• **How to complete this task**:
Copy word for word, and only, the lines below from the one with "The width and height of the screenshot is (408, 518)." through the last.

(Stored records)
_ _ _ _ _ _ _

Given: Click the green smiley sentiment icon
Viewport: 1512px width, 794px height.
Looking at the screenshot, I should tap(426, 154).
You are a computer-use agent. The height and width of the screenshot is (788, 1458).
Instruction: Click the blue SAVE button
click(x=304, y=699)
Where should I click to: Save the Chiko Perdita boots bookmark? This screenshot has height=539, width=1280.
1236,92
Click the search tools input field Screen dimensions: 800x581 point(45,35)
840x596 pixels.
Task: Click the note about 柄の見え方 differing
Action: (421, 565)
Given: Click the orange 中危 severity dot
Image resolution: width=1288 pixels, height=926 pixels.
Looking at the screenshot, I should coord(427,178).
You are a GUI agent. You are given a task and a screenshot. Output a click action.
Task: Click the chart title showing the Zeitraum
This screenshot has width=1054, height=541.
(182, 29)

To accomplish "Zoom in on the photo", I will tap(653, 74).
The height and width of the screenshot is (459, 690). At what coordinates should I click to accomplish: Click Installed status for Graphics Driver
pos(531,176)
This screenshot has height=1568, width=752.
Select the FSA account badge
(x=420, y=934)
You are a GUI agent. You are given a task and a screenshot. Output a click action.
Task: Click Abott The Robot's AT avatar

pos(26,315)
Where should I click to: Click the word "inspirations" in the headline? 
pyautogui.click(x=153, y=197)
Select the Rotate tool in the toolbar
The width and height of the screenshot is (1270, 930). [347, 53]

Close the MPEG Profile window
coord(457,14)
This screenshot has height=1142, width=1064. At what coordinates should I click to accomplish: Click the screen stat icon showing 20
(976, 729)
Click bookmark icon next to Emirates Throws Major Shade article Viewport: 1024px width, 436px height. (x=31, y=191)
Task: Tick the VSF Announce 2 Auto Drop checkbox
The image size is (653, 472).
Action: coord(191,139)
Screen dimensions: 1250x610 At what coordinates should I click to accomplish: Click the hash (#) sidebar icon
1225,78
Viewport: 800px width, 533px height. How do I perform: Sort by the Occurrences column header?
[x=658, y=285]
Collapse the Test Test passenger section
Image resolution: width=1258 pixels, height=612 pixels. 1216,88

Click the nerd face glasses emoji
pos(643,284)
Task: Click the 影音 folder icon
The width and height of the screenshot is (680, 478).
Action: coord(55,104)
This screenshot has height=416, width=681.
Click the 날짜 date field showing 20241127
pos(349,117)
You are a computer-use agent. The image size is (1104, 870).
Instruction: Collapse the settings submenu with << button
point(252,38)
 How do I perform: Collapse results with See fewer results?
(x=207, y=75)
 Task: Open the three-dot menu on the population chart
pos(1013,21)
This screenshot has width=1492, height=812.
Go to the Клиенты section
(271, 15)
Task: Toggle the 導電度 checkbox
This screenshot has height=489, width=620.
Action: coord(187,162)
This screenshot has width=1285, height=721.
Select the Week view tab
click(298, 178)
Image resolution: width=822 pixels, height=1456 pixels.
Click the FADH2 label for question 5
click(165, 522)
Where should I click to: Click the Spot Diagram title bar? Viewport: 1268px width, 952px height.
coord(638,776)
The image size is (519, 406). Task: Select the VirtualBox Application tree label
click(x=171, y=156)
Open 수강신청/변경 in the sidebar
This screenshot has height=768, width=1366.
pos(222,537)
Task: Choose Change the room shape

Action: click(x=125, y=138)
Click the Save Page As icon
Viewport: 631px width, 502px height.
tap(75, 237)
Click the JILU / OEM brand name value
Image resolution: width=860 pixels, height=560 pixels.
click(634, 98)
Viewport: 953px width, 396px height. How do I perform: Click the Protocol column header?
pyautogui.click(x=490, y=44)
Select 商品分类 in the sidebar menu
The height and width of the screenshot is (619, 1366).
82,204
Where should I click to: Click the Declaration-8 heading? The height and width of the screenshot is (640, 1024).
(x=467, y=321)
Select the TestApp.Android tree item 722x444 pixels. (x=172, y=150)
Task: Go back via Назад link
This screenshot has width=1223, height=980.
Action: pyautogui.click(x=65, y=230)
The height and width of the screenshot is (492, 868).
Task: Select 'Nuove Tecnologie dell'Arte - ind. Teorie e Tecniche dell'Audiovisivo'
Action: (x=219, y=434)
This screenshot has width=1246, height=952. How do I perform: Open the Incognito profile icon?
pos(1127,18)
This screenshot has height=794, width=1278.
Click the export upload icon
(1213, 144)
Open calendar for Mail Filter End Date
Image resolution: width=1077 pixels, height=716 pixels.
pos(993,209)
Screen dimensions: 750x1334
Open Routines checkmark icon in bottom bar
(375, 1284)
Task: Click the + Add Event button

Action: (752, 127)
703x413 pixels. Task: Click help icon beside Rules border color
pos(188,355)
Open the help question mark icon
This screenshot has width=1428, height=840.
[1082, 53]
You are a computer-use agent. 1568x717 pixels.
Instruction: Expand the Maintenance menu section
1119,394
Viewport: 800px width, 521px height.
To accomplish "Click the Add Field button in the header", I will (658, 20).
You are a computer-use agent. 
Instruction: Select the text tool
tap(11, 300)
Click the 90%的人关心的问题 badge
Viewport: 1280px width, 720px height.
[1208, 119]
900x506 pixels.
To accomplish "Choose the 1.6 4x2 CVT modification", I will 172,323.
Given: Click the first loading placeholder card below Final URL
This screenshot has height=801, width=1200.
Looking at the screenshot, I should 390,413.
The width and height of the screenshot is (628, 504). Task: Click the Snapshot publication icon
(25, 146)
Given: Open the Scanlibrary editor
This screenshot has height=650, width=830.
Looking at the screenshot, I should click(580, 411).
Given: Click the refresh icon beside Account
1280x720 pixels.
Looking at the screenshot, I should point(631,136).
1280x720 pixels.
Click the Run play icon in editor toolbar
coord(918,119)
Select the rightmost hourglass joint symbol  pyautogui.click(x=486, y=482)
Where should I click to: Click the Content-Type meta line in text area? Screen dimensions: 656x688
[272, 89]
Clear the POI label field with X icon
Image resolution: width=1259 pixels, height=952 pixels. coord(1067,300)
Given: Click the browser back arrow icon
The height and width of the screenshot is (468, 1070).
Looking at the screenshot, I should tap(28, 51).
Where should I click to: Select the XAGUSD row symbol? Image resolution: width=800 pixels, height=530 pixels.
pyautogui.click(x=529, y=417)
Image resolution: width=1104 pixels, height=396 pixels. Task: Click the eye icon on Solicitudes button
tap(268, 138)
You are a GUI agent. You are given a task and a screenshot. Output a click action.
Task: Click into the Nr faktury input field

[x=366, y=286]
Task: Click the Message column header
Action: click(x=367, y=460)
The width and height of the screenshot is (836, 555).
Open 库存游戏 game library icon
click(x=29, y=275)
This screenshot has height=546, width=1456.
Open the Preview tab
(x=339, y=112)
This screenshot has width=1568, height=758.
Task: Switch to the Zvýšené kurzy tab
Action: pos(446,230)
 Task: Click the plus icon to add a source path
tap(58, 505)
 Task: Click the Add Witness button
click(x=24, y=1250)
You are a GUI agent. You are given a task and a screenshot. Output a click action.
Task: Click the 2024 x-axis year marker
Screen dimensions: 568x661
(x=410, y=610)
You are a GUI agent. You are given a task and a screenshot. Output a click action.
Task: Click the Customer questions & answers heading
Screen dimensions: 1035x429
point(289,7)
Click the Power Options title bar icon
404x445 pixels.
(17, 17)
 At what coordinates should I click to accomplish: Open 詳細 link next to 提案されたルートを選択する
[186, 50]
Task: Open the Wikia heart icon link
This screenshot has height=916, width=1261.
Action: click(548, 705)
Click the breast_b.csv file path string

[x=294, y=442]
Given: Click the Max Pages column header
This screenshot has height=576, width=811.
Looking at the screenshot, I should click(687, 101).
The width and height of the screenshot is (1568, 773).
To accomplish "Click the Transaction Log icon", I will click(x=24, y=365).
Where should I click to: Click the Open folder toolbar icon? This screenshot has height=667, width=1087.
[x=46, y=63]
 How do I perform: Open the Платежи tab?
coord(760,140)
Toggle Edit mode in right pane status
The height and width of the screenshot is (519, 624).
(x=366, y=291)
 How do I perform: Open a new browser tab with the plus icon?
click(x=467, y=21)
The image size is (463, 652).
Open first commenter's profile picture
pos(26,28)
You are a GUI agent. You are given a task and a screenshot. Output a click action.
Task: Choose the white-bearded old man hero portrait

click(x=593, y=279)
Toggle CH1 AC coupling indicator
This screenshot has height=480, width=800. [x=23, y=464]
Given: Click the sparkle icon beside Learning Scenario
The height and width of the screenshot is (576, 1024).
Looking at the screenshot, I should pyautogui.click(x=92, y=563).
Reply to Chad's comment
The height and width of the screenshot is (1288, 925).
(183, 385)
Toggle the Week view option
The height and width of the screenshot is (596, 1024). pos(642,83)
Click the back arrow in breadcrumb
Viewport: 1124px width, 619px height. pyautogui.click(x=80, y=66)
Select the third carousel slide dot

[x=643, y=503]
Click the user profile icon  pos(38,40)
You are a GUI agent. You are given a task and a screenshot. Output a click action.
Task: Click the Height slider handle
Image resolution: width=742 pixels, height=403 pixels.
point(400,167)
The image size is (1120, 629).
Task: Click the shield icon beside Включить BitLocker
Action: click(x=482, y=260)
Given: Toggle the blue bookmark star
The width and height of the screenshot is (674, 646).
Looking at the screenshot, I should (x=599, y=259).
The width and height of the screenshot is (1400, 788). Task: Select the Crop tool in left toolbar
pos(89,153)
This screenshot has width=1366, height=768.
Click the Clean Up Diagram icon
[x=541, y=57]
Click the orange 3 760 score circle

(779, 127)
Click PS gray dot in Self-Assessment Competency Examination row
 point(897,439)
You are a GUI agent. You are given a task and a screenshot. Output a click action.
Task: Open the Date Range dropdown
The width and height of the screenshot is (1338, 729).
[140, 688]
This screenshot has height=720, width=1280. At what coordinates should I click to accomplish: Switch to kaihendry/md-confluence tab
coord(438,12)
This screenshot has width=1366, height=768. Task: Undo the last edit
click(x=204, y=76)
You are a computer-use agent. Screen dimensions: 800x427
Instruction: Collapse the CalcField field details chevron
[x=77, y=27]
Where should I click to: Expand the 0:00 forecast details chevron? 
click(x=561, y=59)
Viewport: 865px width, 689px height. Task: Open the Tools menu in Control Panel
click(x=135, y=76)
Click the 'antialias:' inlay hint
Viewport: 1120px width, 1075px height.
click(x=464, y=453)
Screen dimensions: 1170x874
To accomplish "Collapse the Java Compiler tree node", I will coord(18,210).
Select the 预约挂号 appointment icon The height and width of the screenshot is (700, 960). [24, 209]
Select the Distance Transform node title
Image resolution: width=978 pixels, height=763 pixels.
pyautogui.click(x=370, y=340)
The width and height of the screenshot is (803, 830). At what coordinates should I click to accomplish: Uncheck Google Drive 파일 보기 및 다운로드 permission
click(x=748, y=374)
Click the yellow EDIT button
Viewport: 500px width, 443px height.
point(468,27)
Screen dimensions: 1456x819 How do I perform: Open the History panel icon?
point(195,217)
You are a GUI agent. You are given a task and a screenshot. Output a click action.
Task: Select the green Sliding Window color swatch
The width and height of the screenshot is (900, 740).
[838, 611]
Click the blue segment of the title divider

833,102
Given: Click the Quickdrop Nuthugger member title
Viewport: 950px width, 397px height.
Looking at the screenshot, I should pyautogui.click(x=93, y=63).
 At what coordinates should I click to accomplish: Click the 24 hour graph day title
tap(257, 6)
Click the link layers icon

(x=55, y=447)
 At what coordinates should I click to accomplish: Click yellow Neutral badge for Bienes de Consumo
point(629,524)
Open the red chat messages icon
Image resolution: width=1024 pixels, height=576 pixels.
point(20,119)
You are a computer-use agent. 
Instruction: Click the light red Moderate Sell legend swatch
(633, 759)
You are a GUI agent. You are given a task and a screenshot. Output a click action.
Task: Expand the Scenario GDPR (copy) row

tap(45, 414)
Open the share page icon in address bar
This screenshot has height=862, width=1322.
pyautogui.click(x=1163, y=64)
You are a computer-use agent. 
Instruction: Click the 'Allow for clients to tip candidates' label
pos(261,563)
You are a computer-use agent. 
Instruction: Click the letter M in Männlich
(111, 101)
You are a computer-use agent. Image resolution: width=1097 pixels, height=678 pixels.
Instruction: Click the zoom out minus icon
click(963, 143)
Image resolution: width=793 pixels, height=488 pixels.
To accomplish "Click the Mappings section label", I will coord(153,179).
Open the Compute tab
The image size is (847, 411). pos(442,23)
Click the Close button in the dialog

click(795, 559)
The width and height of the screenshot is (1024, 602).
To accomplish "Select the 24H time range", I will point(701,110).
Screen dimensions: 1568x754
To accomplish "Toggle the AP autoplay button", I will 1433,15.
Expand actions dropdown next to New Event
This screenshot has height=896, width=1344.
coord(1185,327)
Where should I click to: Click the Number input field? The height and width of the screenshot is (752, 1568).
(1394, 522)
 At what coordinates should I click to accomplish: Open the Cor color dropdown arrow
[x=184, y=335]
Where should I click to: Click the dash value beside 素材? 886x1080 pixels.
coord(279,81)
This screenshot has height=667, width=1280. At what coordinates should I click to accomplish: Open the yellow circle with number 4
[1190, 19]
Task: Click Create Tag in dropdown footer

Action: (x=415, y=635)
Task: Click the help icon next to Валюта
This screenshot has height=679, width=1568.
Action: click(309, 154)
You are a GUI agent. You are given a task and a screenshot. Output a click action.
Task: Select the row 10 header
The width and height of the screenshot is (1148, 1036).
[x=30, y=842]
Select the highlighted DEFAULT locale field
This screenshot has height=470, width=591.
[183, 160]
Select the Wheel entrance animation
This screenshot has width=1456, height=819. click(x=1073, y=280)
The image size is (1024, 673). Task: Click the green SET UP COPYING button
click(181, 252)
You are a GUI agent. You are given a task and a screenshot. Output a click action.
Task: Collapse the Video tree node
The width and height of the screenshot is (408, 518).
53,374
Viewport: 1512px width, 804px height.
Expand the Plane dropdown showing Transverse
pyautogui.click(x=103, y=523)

_ _ _ _ _ _ _

• **Task result**:
The width and height of the screenshot is (408, 518).
53,374
Viewport: 1512px width, 804px height.
Expand the Plane dropdown showing Transverse
pyautogui.click(x=103, y=523)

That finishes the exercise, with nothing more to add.